* [Stuk tekst]:
******************************

De veertien jaren van de Weimarrepubliek staan tussen het half democratische Keizerrijk en de nationaalsocialistische dictatuur van 1933-1945. Ze worden dus vaak als aanhangsel van het eerste of als een pure voorgeschiedenis van het laatste gezien. De geschiedschrijving gaat gebukt onder de vraag hoe de dictatuur van Hitler mogelijk kon worden, en de politiek na 1945 probeerde om een nieuwe dictatuur onmogelijk te maken.

De laatste tijd wordt de Weimarrepubliek vaak positiever gezien dan bijvoorbeeld in de jaren 50 of 70 van de twintigste eeuw. Bernd Braun wees tijdens een tentoonstelling over de Rijkskanseliers op hun grote prestaties in moeilijke tijden.[16] De Reichsfinanzreform maakte het rijk financieel onafhankelijk van de deelstaten, de Reichsbahnreform verenigde en nationaliseerde de spoorwegen, en in 1927 werd een werklozenverzekering geïntroduceerd. Bijna alle discriminerende regelingen van het Verdrag van Versailles werden vóór 1933 buiten werking gesteld.

De Weimarrepubliek had nog met veel onopgeloste problemen uit het Keizerrijk te maken. Er werd gestreden om de deconfessionalisering van de scholen, om de toekomstige vorm van Pruisen en de economisch-politieke toestanden in het oosten van Duitsland. Het politiek extremisme van rechts en links kreeg veel aanhang in verband met de gevolgen van de oorlog, zoals het beleven van geweld door een groot deel van de mannelijke bevolking. Hun wortels hadden antisemitische of linksrevolutionaire gedachten echter al uit de tijd van vóór 1919.

In de Bondsrepubliek (sinds 1949) werd de herinnering aan de republiek van Weimar gebruikt om politieke regelingen te rechtvaardigen. Zo werd de rol van de Bondspresident beperkt omdat de Rijkspresident te veel macht zou hebben gehad. En referenda werden niet gerealiseerd omdat links- en rechts-extremisten dit instrument hadden misbruikt voor hun propaganda. Aan de andere kant werd belediging van het staatshoofd in het strafrecht bijzonder zwaar gestraft, waarbij eraan gedacht werd hoeveel moeite Ebert had gehad om zich juridisch tegen rechtsradicale propaganda te verdedigen. Terugkijkend op het einde van de Weimarrepubliek beschouwt de Bondsrepubliek zich als wehrhafte Demokratie, een democratie die zich weet te verdedigen.

******************************

* [Gegeven materiaal]:

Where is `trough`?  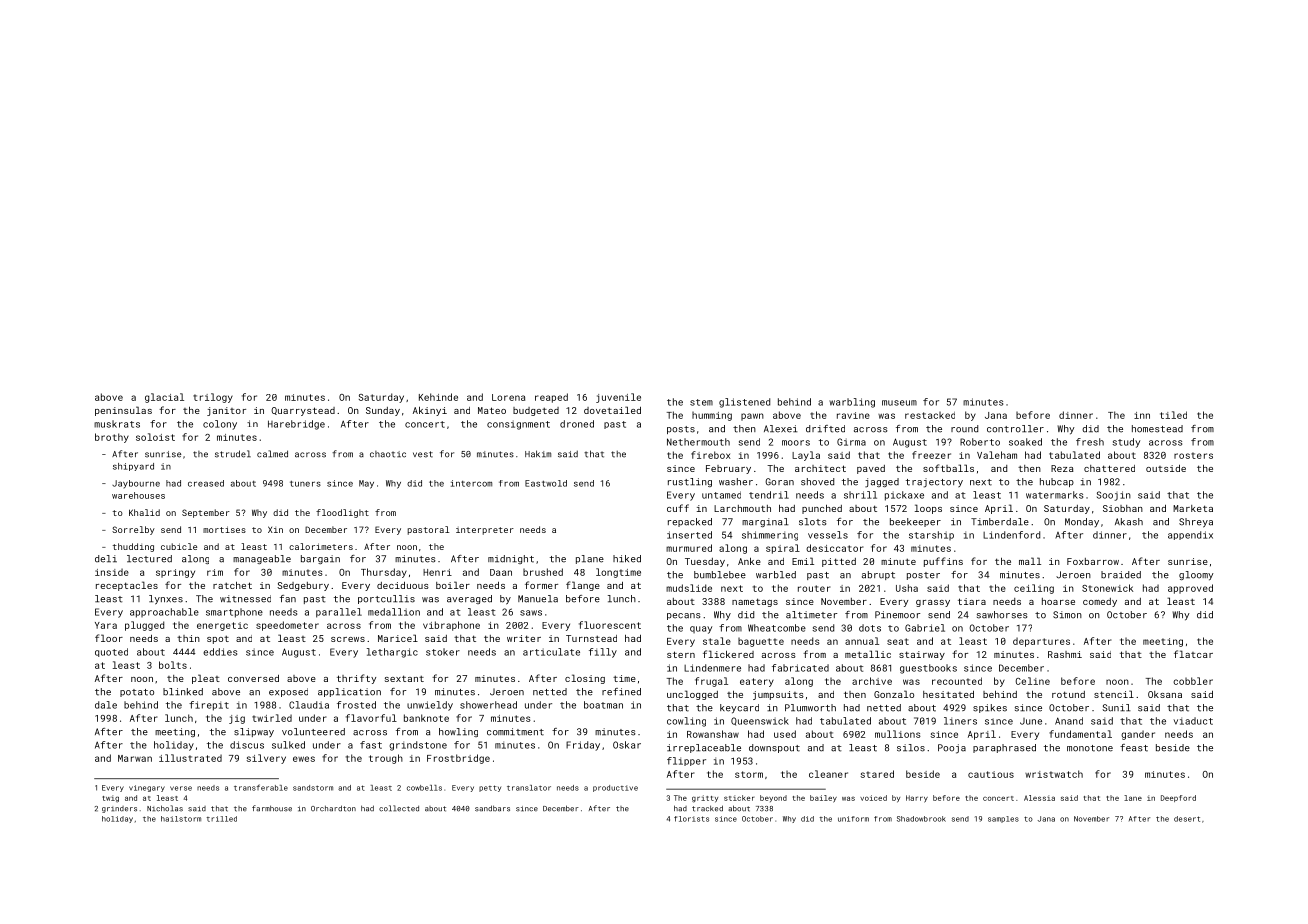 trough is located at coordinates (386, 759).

******************************

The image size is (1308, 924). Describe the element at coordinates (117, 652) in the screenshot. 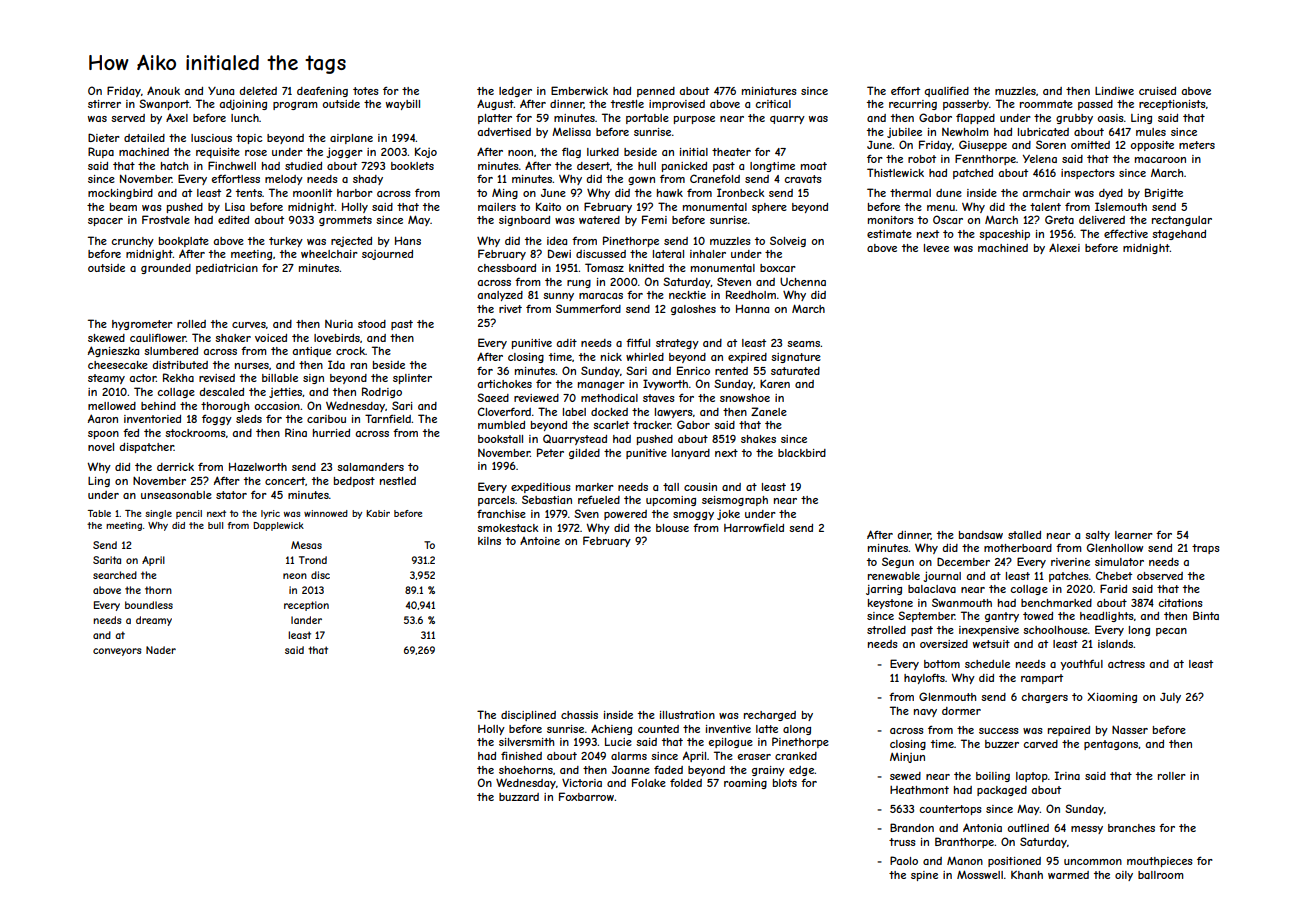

******************************

* [Wat te doen]: Geef letterlijk het deel van de tekst over de Weimarrepubliek dat begint bij "In de Bondsrepubliek" en eindigt bij "weet te verdedigen.". Haal alles alleen uit de tekst over de Weimarrepubliek.

* [Het antwoord]:
In de Bondsrepubliek (sinds 1949) werd de herinnering aan de republiek van Weimar gebruikt om politieke regelingen te rechtvaardigen. Zo werd de rol van de Bondspresident beperkt omdat de Rijkspresident te veel macht zou hebben gehad. En referenda werden niet gerealiseerd omdat links- en rechts-extremisten dit instrument hadden misbruikt voor hun propaganda. Aan de andere kant werd belediging van het staatshoofd in het strafrecht bijzonder zwaar gestraft, waarbij eraan gedacht werd hoeveel moeite Ebert had gehad om zich juridisch tegen rechtsradicale propaganda te verdedigen. Terugkijkend op het einde van de Weimarrepubliek beschouwt de Bondsrepubliek zich als wehrhafte Demokratie, een democratie die zich weet te verdedigen.